DAIQUIRI
Daiquirí is also the name of a beach and an iron mine near Santiago de Cuba, and is a word of Taíno origin. The drink was supposedly invented by an American mining engineer, named Jennings Cox, who was in Cuba at the time of the Spanish–American War. It is also possible that William A. Chanler, a US congressman who purchased the Santiago iron mines in 1902, introduced the daiquiri to clubs in New York in that year.

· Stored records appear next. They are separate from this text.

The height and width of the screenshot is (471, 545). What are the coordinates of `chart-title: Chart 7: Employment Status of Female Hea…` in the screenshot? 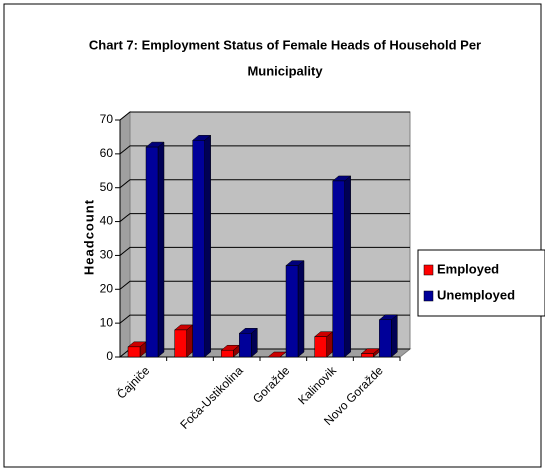 It's located at (285, 44).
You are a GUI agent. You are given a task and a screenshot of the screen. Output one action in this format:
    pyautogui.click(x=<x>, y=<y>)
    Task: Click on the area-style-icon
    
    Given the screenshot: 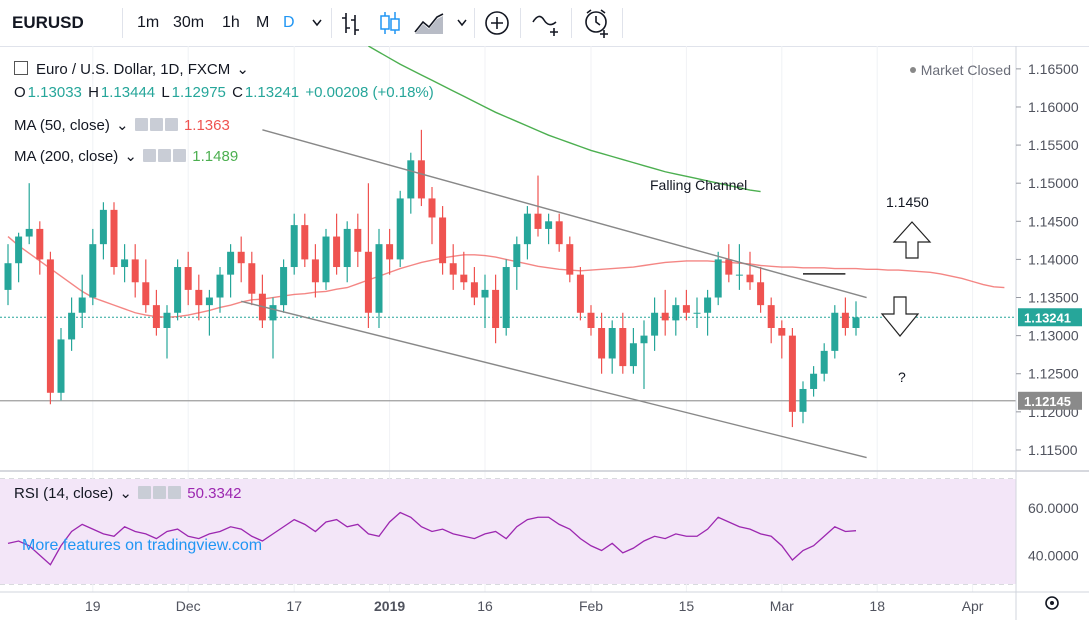 What is the action you would take?
    pyautogui.click(x=429, y=23)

Originally the drink was served in a tall glass packed with cracked ice. A teaspoon of sugar was poured over the ice and the juice of one or two limes was squeezed over the sugar. Two or three ounces of white rum completed the mixture. The glass was then frosted by stirring with a long-handled spoon. Later the daiquiri evolved to be mixed in a shaker with the same ingredients but with shaved ice. After a thorough shaking, it was poured into a chilled coupe glass.
The drink became popular in the 1940s.[citation needed] World War II rationing made whiskey and vodka hard to come by, yet because of U.S. President Franklin D. Roosevelt's Good Neighbor policy rum was easily obtainable because the policy opened up trade and travel relations with Latin America, Cuba and the Caribbean. The Good Neighbor policy, also known as the Pan-American program, helped make Latin America fashionable. Consequently, rum-based drinks (once frowned upon as being the choice of sailors and down-and-outs), also became fashionable, and the daiquiri saw a tremendous rise in popularity in the US.
Speaking of summertime cocktails, the Daiquiri is a citrusy sweet marriage of rum and lime.
Ingredients
2 oz. white rum
1/2 tsp. superfine sugar
1/2 oz. lime juice
Directions
Squeeze lime into a shaker, stir in sugar, then add rum. Shake well with cracked ice and strain into a chilled cocktail glass.